** AUFGABE 1 **
Beantworten Sie anhand des folgenden Textauszugs über Pokémon und Japans Popkultur diese Fragen:
(a) Welche Fluggesellschaft schmückte Teile ihrer Flotte mit Pikachu?
(b) Wie heißt die genannte Tourismus-Kampagne?
(c) Unter welchem Slogan fanden die Ausstellungen der Gegenwartskünstler statt?
** AUFGABE 2 **
Nennen Sie alle Unternehmen und Personen, die im folgenden Textauszug über Pokémon und Japans Popkultur namentlich erwähnt werden.

** TEXTAUSZUG **
--------
Kritik an popkultureller Image-Kampangne

Ein positives Japanbild hat Pokémon alleine jedoch sicher nicht geschaffen und vor allem nicht mit Vorsatz. Vielmehr ist es umgekehrt: Kooperationspartner wie die japanische Fluggesellschaft ANA, die Teile ihrer Flotte mit dem Maus-Pokémon Pikachu schmückte, oder der Süßwarenhersteller Nestlé nutzen die Popularität aus wirtschaftlichen Interessen.
Betrachtet man aber den Export von Popkultur als Ganzes, also auch Anime und Manga, so wird deutlich, dass der Erfolg von Pokémon ein ganz wichtiger Faktor für die Tourismus-Kampagne "Cool Japan!" ist, die Japan durch eine facettenreiche Popkultur besonders für junge Menschen attraktiv machen und so den Tourismus anzukurbeln soll.
Das wird allerdings innerhalb Japans in der Kunst- und Kulturszene zunehmend kritisch betrachtet. So gab es bereits vor einigen Jahren Ausstellungen von Gegenwartskünstlern wie Yamamoto Akira oder Ikeda Manabu, die unter dem Slogan "no cute" darauf aufmerksam machen wollten, dass japanische Gegenwartskunst und -kultur mehr zu bieten hat, als Hello Kitty und quietschende Elektromäuse.
--------
[Einträge zum Zeigen auf Wörter und Elemente]

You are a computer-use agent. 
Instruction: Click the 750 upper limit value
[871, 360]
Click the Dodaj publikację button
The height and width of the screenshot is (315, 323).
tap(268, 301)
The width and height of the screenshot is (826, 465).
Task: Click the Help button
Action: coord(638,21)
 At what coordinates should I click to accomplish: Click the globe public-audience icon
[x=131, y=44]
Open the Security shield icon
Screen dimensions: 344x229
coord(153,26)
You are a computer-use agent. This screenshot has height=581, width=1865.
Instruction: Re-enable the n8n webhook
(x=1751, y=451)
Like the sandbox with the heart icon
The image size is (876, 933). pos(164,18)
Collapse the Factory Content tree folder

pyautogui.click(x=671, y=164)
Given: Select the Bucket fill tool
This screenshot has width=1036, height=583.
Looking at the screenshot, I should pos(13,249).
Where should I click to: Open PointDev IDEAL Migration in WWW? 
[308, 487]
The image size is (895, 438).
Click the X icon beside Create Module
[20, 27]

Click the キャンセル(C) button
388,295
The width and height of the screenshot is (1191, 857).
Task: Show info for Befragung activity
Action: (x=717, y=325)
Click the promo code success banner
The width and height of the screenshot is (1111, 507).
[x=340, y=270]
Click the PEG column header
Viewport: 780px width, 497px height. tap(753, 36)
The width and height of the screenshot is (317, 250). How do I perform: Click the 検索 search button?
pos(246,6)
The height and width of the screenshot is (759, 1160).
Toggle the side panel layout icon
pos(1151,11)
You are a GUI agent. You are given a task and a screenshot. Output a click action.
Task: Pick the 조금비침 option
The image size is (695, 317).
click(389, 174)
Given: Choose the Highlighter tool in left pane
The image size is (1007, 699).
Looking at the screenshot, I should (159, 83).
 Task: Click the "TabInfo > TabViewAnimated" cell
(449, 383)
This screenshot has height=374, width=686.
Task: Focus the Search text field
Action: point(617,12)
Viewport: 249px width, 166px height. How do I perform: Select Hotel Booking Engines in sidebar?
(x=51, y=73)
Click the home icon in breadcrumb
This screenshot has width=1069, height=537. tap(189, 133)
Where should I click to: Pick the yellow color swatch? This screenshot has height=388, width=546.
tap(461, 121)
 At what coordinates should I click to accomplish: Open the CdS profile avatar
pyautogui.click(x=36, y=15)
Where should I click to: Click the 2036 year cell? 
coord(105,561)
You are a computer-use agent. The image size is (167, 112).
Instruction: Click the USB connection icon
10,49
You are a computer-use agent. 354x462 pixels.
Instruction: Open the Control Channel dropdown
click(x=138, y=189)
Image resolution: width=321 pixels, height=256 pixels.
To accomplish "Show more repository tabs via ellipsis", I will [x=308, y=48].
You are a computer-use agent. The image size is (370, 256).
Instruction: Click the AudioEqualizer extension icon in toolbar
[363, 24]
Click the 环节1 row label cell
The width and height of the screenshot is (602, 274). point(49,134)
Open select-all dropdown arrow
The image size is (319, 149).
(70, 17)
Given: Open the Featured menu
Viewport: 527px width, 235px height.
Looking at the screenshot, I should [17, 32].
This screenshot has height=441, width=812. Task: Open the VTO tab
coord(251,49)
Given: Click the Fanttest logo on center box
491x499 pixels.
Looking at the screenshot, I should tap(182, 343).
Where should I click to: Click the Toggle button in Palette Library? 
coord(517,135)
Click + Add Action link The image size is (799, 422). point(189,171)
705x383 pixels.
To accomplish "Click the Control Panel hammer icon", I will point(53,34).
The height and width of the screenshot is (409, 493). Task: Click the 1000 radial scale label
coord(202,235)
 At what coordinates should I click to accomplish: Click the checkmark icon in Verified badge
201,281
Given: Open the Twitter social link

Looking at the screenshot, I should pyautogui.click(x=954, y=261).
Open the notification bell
--------
** LÖSUNG 1 **
(a) ANA
(b) "Cool Japan!"
(c) "no cute"

** LÖSUNG 2 **
ANA, Nestlé, Yamamoto Akira, Ikeda Manabu